Posted: Tue May 07, 2002 7:12 pm
by glen_l
Just a minor point I noticed while comparing two '64 1996's made within a few weeks of each other: Image

From this view you can see how the jackplate position is quite different: Image

I wonder whether there was any jig, or was it being done by eye. No big deal really, just another odd thing about early Rics.

Posted: Tue May 07, 2002 10:12 pm
by rick12dr
"From this view you can see how the jackplate position is quite different:

I wonder whether there was any jig, or was it being done by eye. No big deal really, just another odd thing about early Rics."
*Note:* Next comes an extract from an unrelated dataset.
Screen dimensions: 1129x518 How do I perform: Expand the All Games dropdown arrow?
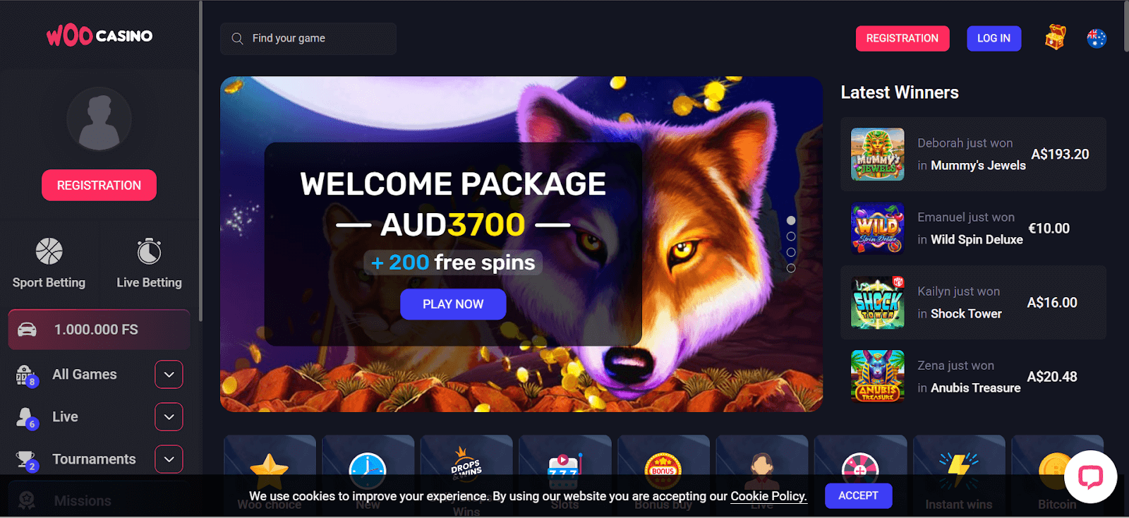point(169,375)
While I was in the Rick woodshop in '72, just across the room from my station where I made the bodies for basses, was a kind of horizontal boring machine[read; sideways drill press, well, kind of...]A thing maybe the size of the body of your average router,mounted on something that worked kind of like the way the saw slides on a radial arm saw, if you can picture that.The guitar or bass body was laid on the work table in front of this borer, and I think clamped down
after being eyeball aligned in front of the bit, then the borer slid forward and punched the hole in the edge of the body, 2 holes if for Rick o Sound.The location of the hole was penciled on, and there was probably a marking jig to tell where the hole was to go.Depending on who was doing the operation, I'd say there was latitude for variation in where you see the hole. Not rocket science, for sure.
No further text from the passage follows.